This makes me happy on a level I cant explain. This is one of my favourite games of all time
Me too! Honestly just playing some Mario Galaxy while setting this AI up was enough to make me smile
This is great I love that you're expanding on the types of games AI can play. I have a different idea though: How about making a Suika Game AI? It would be great to learn from and I'm pretty confident the video would get a lot of views due to the popularity and nature of the game. Plus Code Bullet made one that uses a genetic algorithm, I think you can do better!
Yes he would smash code bullet out of the water with his ai!
Honestly a really cool idea, maybe could start one of the first AI RUclipsr rivalries hahaha
This game was my childhood, i used to get up at 7am just to boot it up on my old wii and play it with my brother.
I used to do that so much, waking up before school just for a couple of extra hours. My parents wouldn't let me stay up late, but didn't say anything about getting up early haha
Navigating the landscape of storytelling and video experimentation, VideoGPT silently empowers my creative journey, adding a layer of sophistication to my content.

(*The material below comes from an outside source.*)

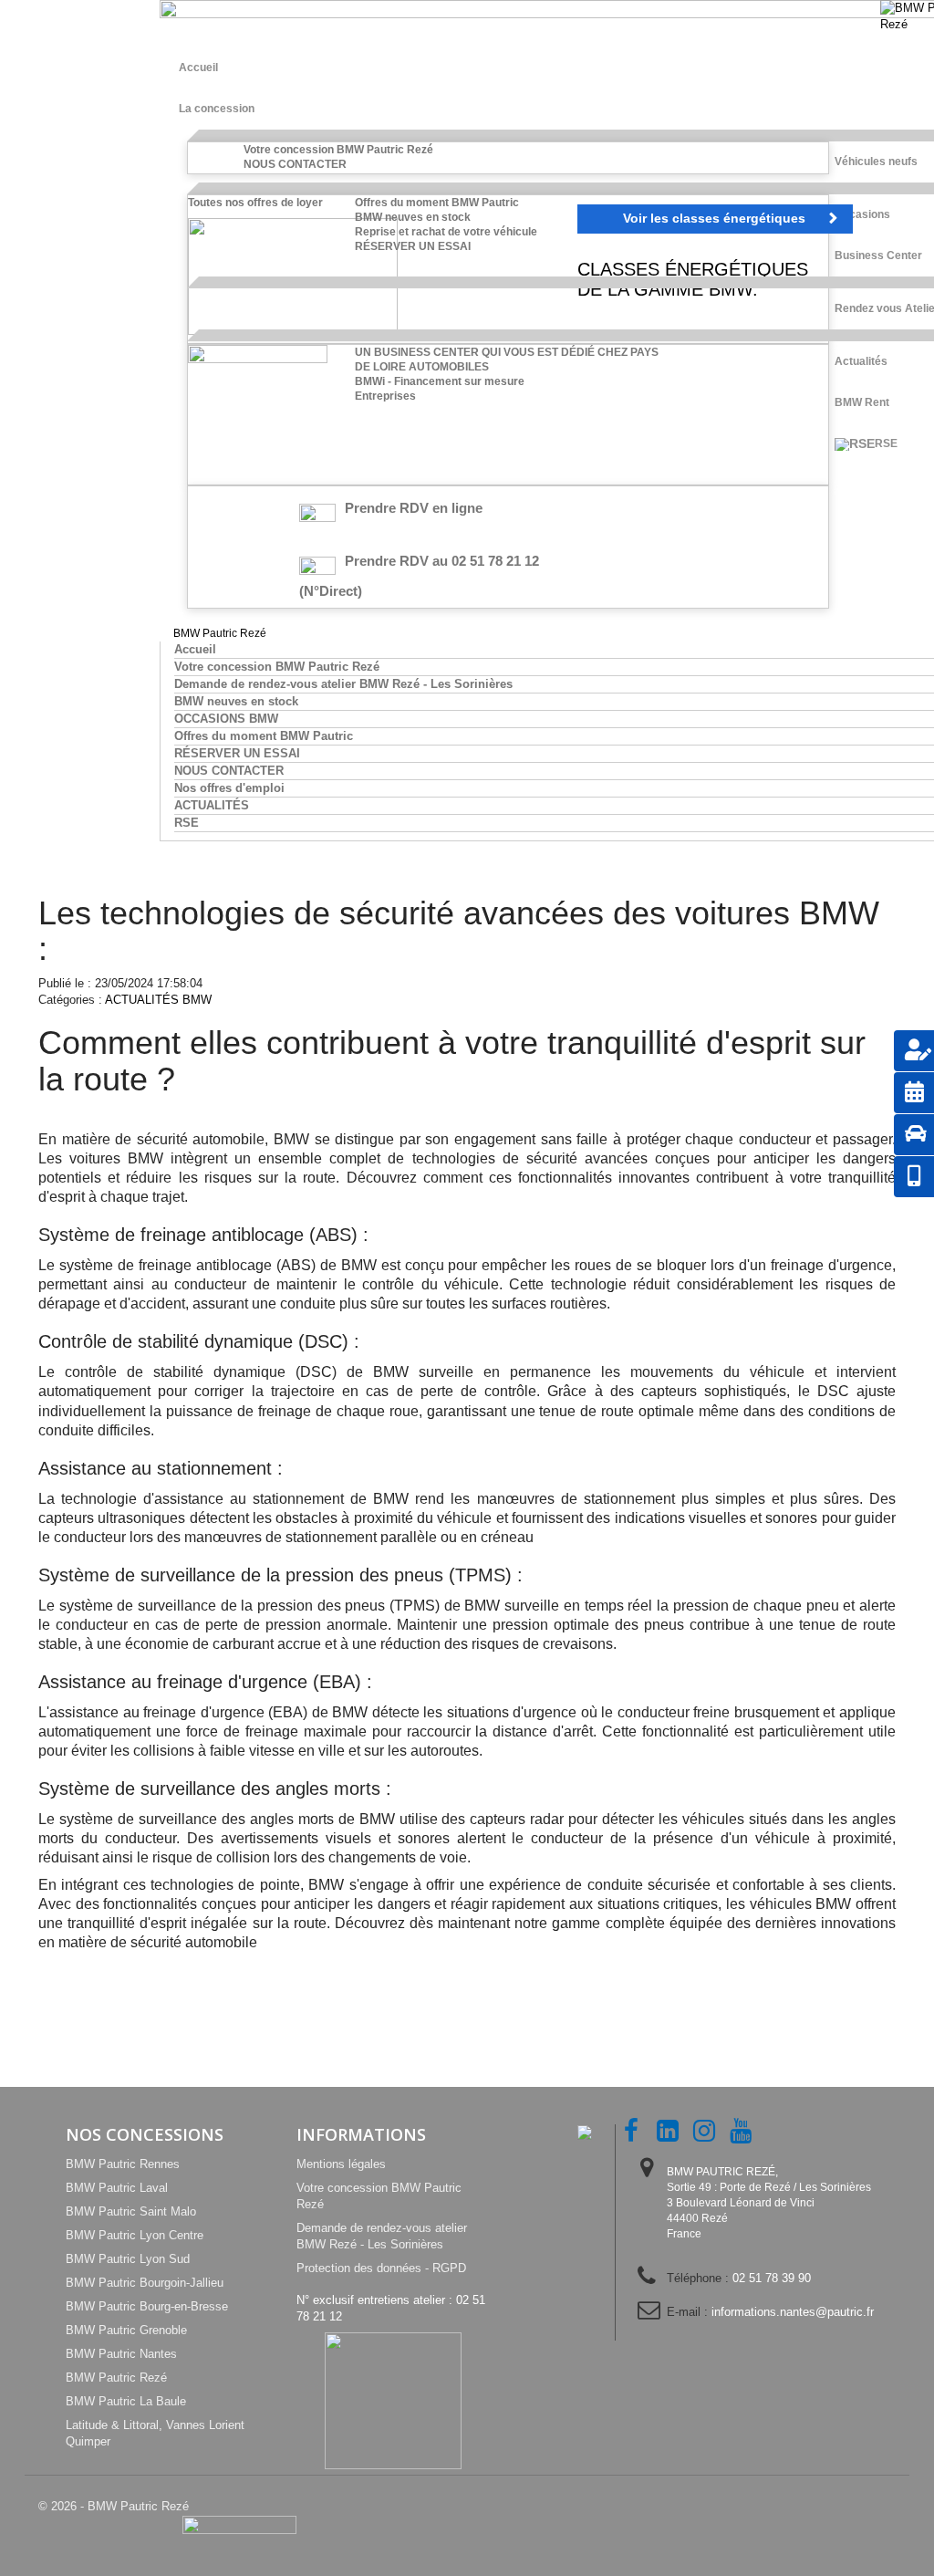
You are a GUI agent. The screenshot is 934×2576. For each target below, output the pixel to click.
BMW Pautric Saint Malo (131, 2211)
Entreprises (385, 396)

No Mario's were harmed in the making of this video 😂
Only a few 10s of thousands haha
I'd be interested in a "curiosity learning" video in which the AI gets a reward for seeing new things. That method can be useful for when there isn't a goal that can be described using RAM addresses.
Yeah that kind of stuff is really interesting. Sadly a lot of the models that use those techniques use an insane amount of training time. If I learn about a technique that can be used in a reasonable time scale, I’ll definitely want to give it a try!
He seems to learn faster in super mario galaxy than in mario kart
I think it depends on the track! Some of the Mario kart AIs with no cpus or items on simple tracks learned in just a couple of hours, but the more complex ones took a lot lot longer
Whats the plans for the rest of Galaxy? Going to apply this AI to other levels? Thoughts on completing a whole game? (Any, not specifically Galaxy)
Definitely want to test it out on some other (harder) galaxies. Completing a whole game would likely take a really really long time so I'm sure it can be done on just my desktop pc, however I might see if the AI can learn a few easier levels at once
I wonder if it would be possible for the AI to set its own goals and scoring system. Notice that the path goes on further, and travel that way.
This is wild!
:)
I'm not sure how the output controls work, but my idea was to assign each "button input" of sorts (A, B, shake, input, etc.) to one output variable where if they reach a certain threshold, that button is inputted, while stuff like the cursor's position and control stick are assigned two output variables, one for the x-position/direction and one for the y-position/direction. That way, there can be multiple inputs at once and the AI has more control over where Mario and the cursor go.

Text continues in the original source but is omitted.